Function ShowVersion()
	WScript.Echo "*****"
	WScript.Echo " Modificado por: Fabian Olender"
	WScript.Echo " Version: 1.2"
	WScript.Echo " Fecha: 13/01/2011"
	WScript.Echo " Descripcion: Traduccion al Español y arreglo de BUGs en casos que no funcionaba."
	WScript.Echo "*****"
End Function

' Funcion que muestra el ReadMe.
Function ShowReadMe()
	WScript.Echo ""
	WScript.Echo " ----- "
	WScript.Echo "| Uso |"
	WScript.Echo " ----- "
	WScript.Echo "Uso: "
	WScript.Echo "	cscript /NoLogo check_time.vbs serverlist warn crit [biggest]"
	WScript.Echo "Ejemplos de Uso: "
	Wscript.Echo "	cscript /NoLogo check_time.vbs Server1,Server2 0.4 5 biggest"
	Wscript.Echo "	cscript /NoLogo check_time.vbs www.xxx.yyy.zzz 10 120"
	Wscript.Echo "	cscript /T:30 /NoLogo check_time.vbs TuDominio.net 120 300"
	WScript.Echo ""
	WScript.Echo " ------------ "
	WScript.Echo "| Parametros |"
	WScript.Echo " ------------ "
	Wscript.Echo ""
	Wscript.Echo "-H , -h, --help, --HELP, --Help, /?, /Help, /HELP, /help"
	Wscript.Echo "	Default: Sin Asignar"
	Wscript.Echo "	Descripcion: Muestra el Help del Script para conocer su funcionamiento."
	Wscript.Echo ""
	Wscript.Echo "-R, -r, --readme, --README, --ReadMe, /r, /R, /readme, /README, /ReadMe"
	Wscript.Echo "	Default: Sin Asignar"
	Wscript.Echo "	Descripcion: Muestra el ReadMe que se esta viendo ahora."
	Wscript.Echo ""
	Wscript.Echo "-V, -v, --version, --VERSION, --Version, /V, /v, /Version, /VERSION, /version"
	Wscript.Echo "	Default: Sin Asignar"
	Wscript.Echo "	Descripcion: Muestra la version actual del Script."
	Wscript.Echo "-S, -s, --serverlist, --SERVERLIST, --ServerList, /S, /s, /ServerList, /SERVERLIST, /ServerList"
	Wscript.Echo ""
	Wscript.Echo "	Default: Sin Asignar. Requerido para la ejecucion del Script."
	Wscript.Echo "	Descripcion: Listado de servidores con NTPd."
	Wscript.Echo ""
	Wscript.Echo "-W, -w, --warn, --WARN, --Warn, --warning, --WARNING, --Warning, /W, /w, /warn, /WARN, /Warn, /warning, /WARNING, /Warning"
	Wscript.Echo "	Default: Sin Asignar. Requerido para la ejecucion del Script."
	Wscript.Echo "	Descripcion: Tiempo en Segundos a partir de generar Warning de Dessincronizacion."
	Wscript.Echo "	Requerimientos: Valor Entero mayor que 0."
	Wscript.Echo ""
	Wscript.Echo "-C, -c, --crit, --CRIT, --Crit, --critical, --CRITICAL, --Critical, /C, /c, /crit, /CRIT, /Crit, /critical, /CRITICAL, /Critical"

Problema planteado 1
Traduce al inglés la siguiente oración del script: «Muestra el Help del Script para conocer su funcionamiento.»
Problema planteado 2
Reescribe como lista breve el bloque del script que comienza con «Function ShowVersion()» y conserva sus datos principales.
Problema planteado 3
Enumera todos los comandos que el script ofrece como ejemplos de uso.

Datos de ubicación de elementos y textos
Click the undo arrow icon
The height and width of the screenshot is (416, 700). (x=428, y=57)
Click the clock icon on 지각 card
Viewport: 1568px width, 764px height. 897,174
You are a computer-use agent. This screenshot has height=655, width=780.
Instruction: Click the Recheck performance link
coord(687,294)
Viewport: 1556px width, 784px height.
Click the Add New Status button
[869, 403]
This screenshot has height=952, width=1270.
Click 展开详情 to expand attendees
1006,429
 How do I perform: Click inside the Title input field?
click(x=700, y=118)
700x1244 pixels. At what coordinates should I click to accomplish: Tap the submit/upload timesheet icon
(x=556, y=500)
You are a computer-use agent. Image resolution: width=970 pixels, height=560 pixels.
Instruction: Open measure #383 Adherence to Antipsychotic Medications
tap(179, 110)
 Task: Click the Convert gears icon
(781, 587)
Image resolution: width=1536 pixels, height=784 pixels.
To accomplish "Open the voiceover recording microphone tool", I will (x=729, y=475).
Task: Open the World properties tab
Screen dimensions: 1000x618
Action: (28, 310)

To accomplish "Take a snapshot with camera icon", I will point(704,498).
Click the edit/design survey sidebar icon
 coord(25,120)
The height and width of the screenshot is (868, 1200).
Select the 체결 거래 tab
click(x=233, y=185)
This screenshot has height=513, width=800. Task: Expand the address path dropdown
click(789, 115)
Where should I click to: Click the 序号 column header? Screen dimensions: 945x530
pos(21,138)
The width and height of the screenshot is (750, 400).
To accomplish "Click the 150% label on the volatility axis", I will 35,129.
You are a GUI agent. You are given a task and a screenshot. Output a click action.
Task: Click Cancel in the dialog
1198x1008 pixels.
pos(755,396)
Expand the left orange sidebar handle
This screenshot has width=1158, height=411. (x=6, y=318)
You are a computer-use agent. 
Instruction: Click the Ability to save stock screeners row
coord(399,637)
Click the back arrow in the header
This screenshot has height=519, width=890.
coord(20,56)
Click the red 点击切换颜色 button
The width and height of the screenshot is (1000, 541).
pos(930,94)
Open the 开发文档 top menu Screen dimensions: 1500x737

Resultado final 1
Displays the Script's Help so you can learn how it works.

Resultado final 2
- Función: ShowVersion
- Modificado por: Fabian Olender
- Versión: 1.2
- Fecha: 13/01/2011
- Descripción: traducción al español y corrección de errores en casos en que no funcionaba

Resultado final 3
- cscript /NoLogo check_time.vbs Server1,Server2 0.4 5 biggest
- cscript /NoLogo check_time.vbs www.xxx.yyy.zzz 10 120
- cscript /T:30 /NoLogo check_time.vbs TuDominio.net 120 300